*Task brief*
In the entries that follow, the lines from the one with "Viewport: 692px width, 422px" through the one with "Open the chain links icon" are the ones to write out, exactly and with both ends included. Nothing else should appear.

*Data to examine*
=== Begin Enclosure ===
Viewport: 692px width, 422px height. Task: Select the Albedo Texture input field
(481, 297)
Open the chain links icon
=== End Enclosure ===
=== Begin Enclosure ===
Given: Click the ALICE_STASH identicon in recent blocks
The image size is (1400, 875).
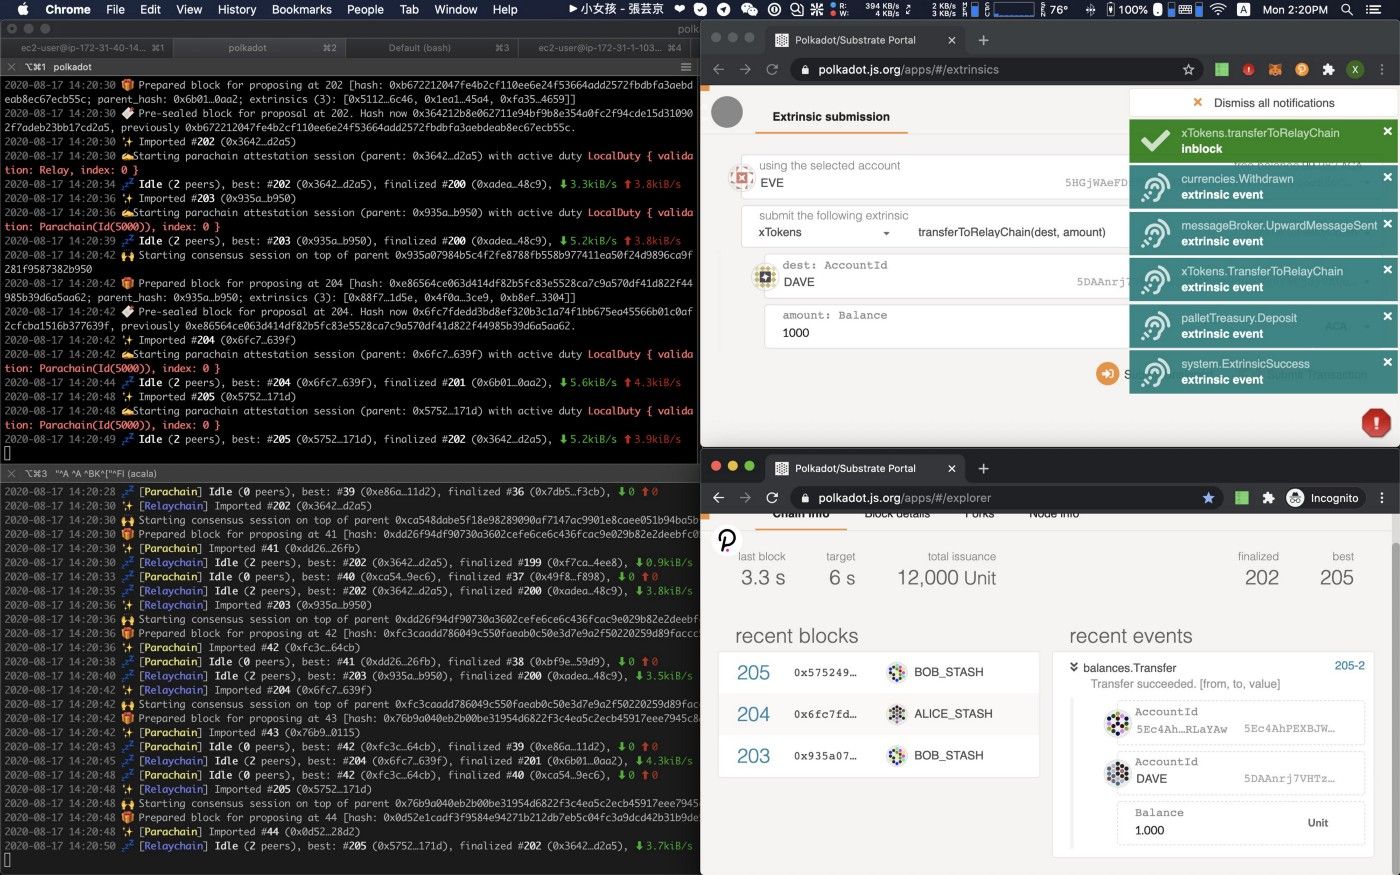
=== End Enclosure ===
*Solution below*
Viewport: 692px width, 422px height. Task: Select the Albedo Texture input field
(481, 297)
Open the chain links icon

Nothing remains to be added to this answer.